Imagine getting this set as a young kid . Indoor ammo outdoor ammo plus spare bands. The Fireball Y-8 in the box has the peep sight fitted to the fork and is described as semi-automatic. I think the US had much more design flair than we did.


----------



## Flatband (Dec 18, 2009)

Always nice to have one in the original box too! Nice job Bud!


----------



## Flatband (Dec 18, 2009)

https://www.ebay.com/itm/Vintage-Marksman-Slingshot-Fireball-Model-Y-8-White-USA/332426968695?epid=2176796986&hash=item4d6630fe77:g:fkoAAOSwZB9Z8j~R

Saw this being offered on e-bay.
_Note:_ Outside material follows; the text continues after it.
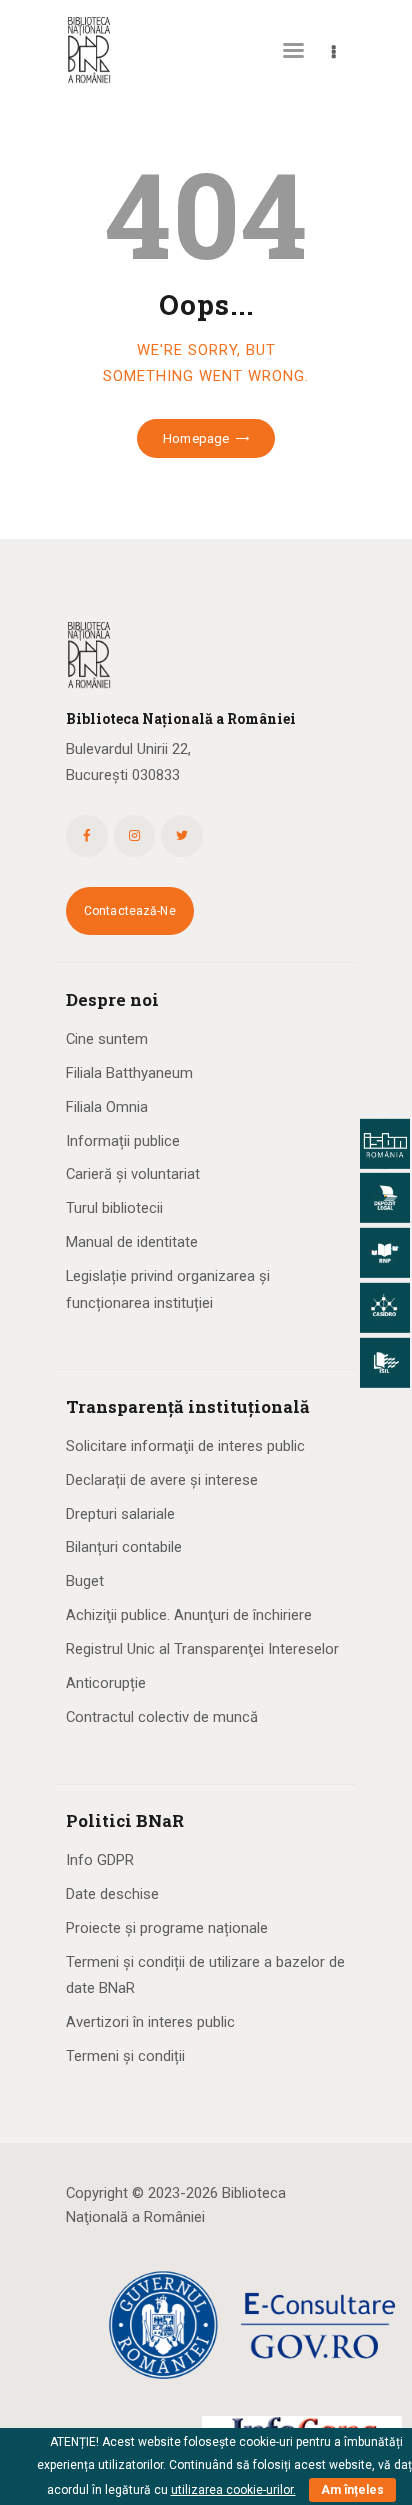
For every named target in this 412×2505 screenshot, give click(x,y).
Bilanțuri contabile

Never knew they came in white? Cool!


----------



## lykos33 (Dec 30, 2010)

This was my first slingshot many moons ago. Elderly neighbor cut off the bands and replaced with inner tube rubber. He tied the pouch back on with string leaving a few inches of string between attachment knots. HE taught me to 'flip' when I released and man did my accuracy improve. He could knock pine cones out of 60 foot tall Florida pines....MAN i miss that sling!

Murray


----------



## Flatband (Dec 18, 2009)

Hi Lykos,

there are a few on e-bay right now being offered. Do a search under "vintage slingshots" good luck!


----------